余裕綽々の国際指名手配犯は窓を閉めて、少しだけ速度を緩めた。それでも時速八十キロメートル、桐乃はハラハラしているこの時間が――不思議と心地良いもののように思え始めていた。

 黒川がラジオを流し始め、聴いたことのない洋楽が流れ始める。日本にいながら日本にいないような感覚と、まったく別の世界で生きているはずの人間が、まさに平凡且つ普通の自分の隣で口笛を吹きながら高級車を運転し、警察をまいている。

 流れ行く景色よりも、車内の景色が桐乃の脳裏に深く、深く刻み込まれていく。

「ちゃんとハンカチを手首に巻いていてくれたから、人質に見えただろう。これから俺はアジトに帰るから、どこで降ろしたらいいかな? 言ってくれたらそこで降ろすよ」

 黒川の言葉に桐乃は返答することを躊躇った。騒がしい世界を歩む誰それが休まることなく縦横無尽に闊歩している世界に――今まさに自分がまき込まれて、存在している。平凡且つ普通の人生という道しか歩んでこられなかった自分が、世界を飛び回る噂の怪盗の隣に座っている。

 何かが変わろうとしている。

 しかし、ここで彼と別れることになれば、その変わろうとしているきっかけを失うことになる。

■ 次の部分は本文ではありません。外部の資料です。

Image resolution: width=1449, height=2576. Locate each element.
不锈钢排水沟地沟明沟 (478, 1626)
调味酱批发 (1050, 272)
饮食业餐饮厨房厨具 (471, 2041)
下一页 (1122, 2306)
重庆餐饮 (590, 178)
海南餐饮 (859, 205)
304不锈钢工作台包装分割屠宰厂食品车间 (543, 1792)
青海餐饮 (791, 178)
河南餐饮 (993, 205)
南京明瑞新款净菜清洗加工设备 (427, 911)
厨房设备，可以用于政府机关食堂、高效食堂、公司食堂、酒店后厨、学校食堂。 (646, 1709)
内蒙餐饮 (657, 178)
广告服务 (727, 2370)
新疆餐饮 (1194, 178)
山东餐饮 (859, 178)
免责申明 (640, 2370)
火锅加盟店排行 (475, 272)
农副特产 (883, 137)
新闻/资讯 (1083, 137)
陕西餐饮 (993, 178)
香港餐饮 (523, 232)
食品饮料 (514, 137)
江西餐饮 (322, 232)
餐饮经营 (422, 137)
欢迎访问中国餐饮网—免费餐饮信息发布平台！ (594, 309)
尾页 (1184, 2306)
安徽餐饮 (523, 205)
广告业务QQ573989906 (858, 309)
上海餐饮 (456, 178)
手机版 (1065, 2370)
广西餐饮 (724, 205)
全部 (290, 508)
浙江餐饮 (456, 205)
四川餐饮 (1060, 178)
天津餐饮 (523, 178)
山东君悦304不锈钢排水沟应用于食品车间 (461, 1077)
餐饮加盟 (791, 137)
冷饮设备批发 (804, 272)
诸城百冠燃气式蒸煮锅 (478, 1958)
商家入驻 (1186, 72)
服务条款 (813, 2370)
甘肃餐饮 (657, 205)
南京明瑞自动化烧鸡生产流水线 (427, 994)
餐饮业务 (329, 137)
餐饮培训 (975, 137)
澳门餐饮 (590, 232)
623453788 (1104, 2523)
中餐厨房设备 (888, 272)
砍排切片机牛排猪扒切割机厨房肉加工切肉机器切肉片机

 今までの平凡で普通の人生を振り返る。何の取り柄もなく、家族からも疎まれ、お嬢様なんて小馬鹿にされて、広いはずの世界が狭く感じられて、息苦しい。

「お嬢ちゃん?」

 黒川一士。彼の傍にいたら、この世界はどう自分の瞳に映るのだろうか。

 好奇心ではなく、救済の叫び。

「止まったら、また追い付かれるかもしれないわ」

「……ふうん?」

 涙を拭って、桐乃はぎゅっとシートベルトを掴んだ。

「自分から巻き込まれにいくか……面白いねえ、普通、死にたくないって逃げ出すもんだろうけれど」

 ちらっと桐乃を見てきた黒川に、桐乃は真っ直ぐ前を向いて目を逸らさずに耐える。

「……事情あり、か。ま、俺としてもこのじゃじゃ馬を休ませるのはあまり好ましくない判断だ。それに、これ以上タイヤをすり減らすのも姫月嬢に悪い。いいだろう、人質役として最後まで付き合ってもらおうか」

 そう言って黒川は直線道路を一気に駆け抜けていった。後方にパトランプの渋滞が起こっているのをサイドミラーで見て、桐乃は冷静さを取り戻そうと小さく何度も深呼吸を繰り返した。

 ドキドキが止まらず、息苦しい。しかし、今まで感じていた息苦しさとは違い、映画でよくある怒涛の展開の連続に呼吸をすっかり忘れてしまったときのような息苦しさだ。

 映画、まさに今まで観てきた映画の中にいるような感覚にぶるっと身体が震えた。空の青さが、今までにないくらいに眩しく見えた。

 

 すべてを棄ててもいい、そんな気持ちにさえさせるほどの青さだった。